5G向け、C-RAN構成の超多素子アンテナ基地局:NECが開発
NECが、5G(第5世代移動通信)向けに、C-RAN構成の超多素子アンテナ基地局システムを開発した。利用者がどこにいても、安定した高品質の通信を実現することを目指す。
1DU当たりLTEの15倍以上の大容量化を実現可能
NECは2017年10月30日、5G(第5世代移動通信)向けに、集約基地局(Central Unit、以下CU)が複数のリモート局(Distributed Unit、以下DU)を制御するC-RAN(Centralized-Radio Access Network)構成の超多素子アンテナ基地局システムを開発したと発表した。
1台のCUで配下にある複数のDUを同時に制御し、各DUの送受信データ処理やDU間の協調制御を行う。DUは、スマートフォンなどの端末に対してビームを形成するアンテナ部と、受信した上り信号から最適な下りビームをリアルタイムに形成するデジタル信号処理部で構成される。
DUのアンテナ部は、RF回路、デジタル回路の集積化や高密度プリント配線基板を採用し、アンテナ素子と無線処理部を一体化している。これにより、低SHF帯(3GHz〜30GHz帯)の100MHz帯域幅に対応しつつ、実用レベルの小型軽量化を図った。サイズは縦350×横287×高さ52〜83mm、重量約7kgである。
DUはフルデジタル制御による高精度ビームの形成により、ある端末に対して放射エネルギーを集中させ、他の端末には電波干渉を与えないようなビームを形成できる。これにより、同じ周波数資源をより多くの利用者に、同時に割り当てることができるので、周波数利用効率や通信速度の向上、システムの大容量化を実現する。NECが開発したシステムでは、1DU当たりLTEの15倍以上の大容量化が可能だという。
互いのDUからの電波干渉を抑える
一般的に、あるDUのカバーエリアと、隣接する別のDUのカバーエリアの境界付近に位置する端末は、電波干渉によって通信品質が低下してしまう。NECが開発した基地局システムでは、CUによってDU間で協調制御しながらビームを形成するので、互いのDUからの電波干渉による通信品質の低下を防ぐ。さらに、端末の移動に応じて協調制御を行うDUを適切に切り替えることにより、利用者は場所に関係なく安定した品質で通信できるとする。
CU-DU間の伝送容量を従来の30分の1に
現行のLTEで導入されているC-RAN構成のCU-DU間通信は、CPRI規格により所要伝送容量などの条件が規定されている。一方、5Gでは、LTEに比べてアンテナ素子数や帯域幅が増加するので、CU-DU間の伝送容量が増大する。例えば、アンテナ素子数が128個(64送受信機)、帯域幅が100MHzの超多素子アンテナを備えたDUの場合、CPRI規格では約320Gビット/秒(Gbps)の伝送容量が必要になる。これは、LTE基地局(アンテナ素子数2個、40MHz帯域幅)の60倍以上に相当し、こうしたCU-DU間通信を、一般的に利用されている10Gbpsの光ファイバーで行うことは経済的に困難だ。

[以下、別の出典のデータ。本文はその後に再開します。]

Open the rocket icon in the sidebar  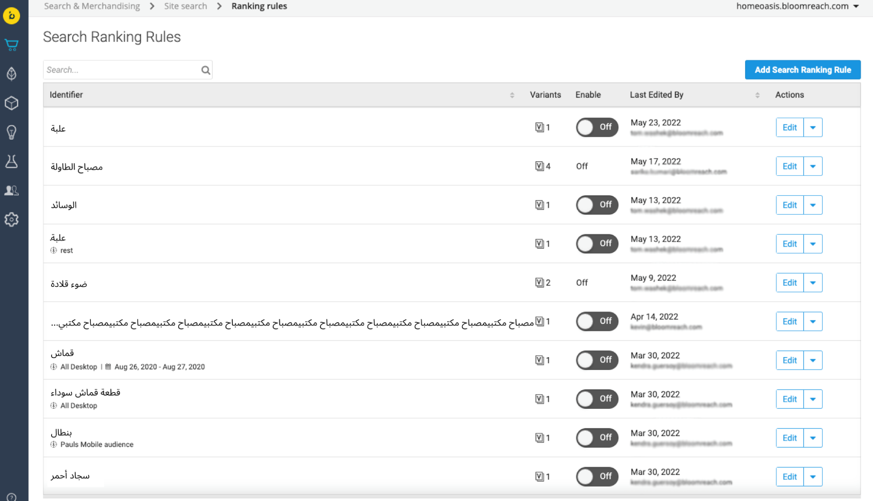(x=12, y=74)
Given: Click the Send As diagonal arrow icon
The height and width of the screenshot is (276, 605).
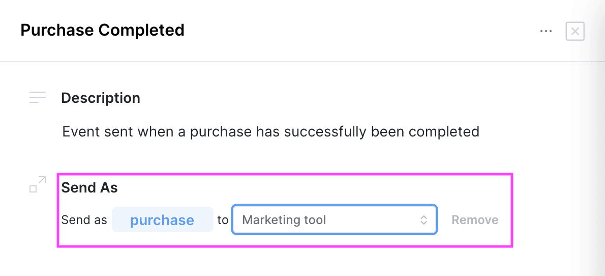Looking at the screenshot, I should (38, 184).
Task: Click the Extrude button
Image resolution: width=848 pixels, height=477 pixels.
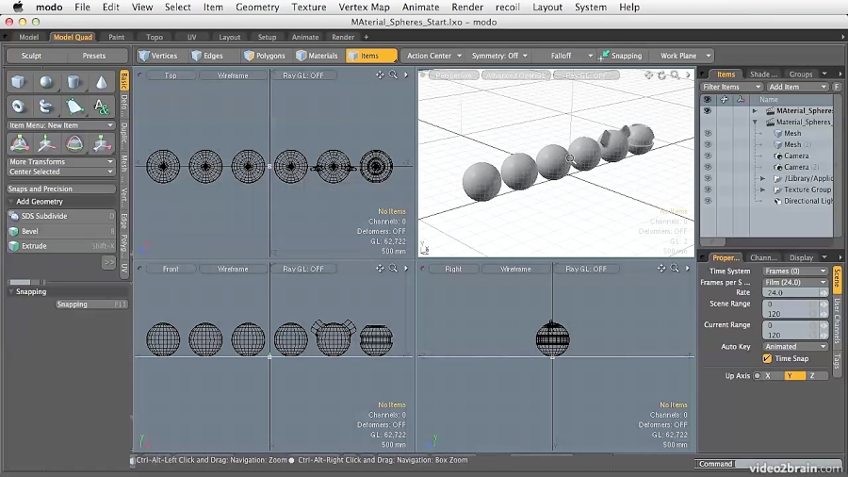Action: tap(35, 246)
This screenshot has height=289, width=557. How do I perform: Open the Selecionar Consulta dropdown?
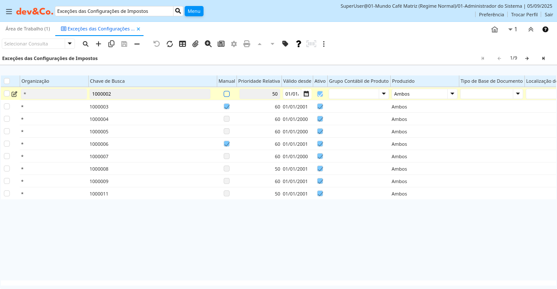(x=70, y=44)
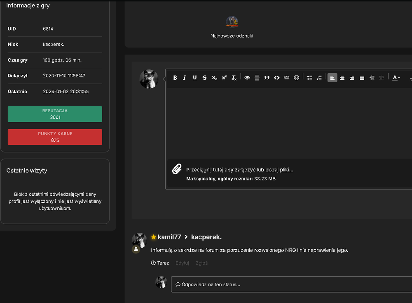Click the 'Odpowiedz na ten status' field
The image size is (412, 303).
tap(291, 284)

今回NECが発表したシステムでは、従来のCUが備えていた無線の制御などを行う機能をDUに移すことで、CU-DU間の伝送容量を従来の30分の1と大幅に低減した。これにより、現実的な伝送容量でC-RAN構成の超多素子アンテナ基地局システムを実現したという。
CUを仮想化プラットフォーム上に実装
従来、専用ハードウェア上のソフトウェアにより実現していた基地局の機能を、今回のCUでは汎用サーバを用いた仮想化プラットフォーム上のソフトウェアにより実現した。これにより、配下のDU数や、CUとして収容すべきトラフィックなどに応じて、演算および処理リソース割り当てを変更できる。さらに、仮想化プラットフォームを追加することで、DU数や収容トラフィックの拡張、新たな機能追加にも対応可能だという。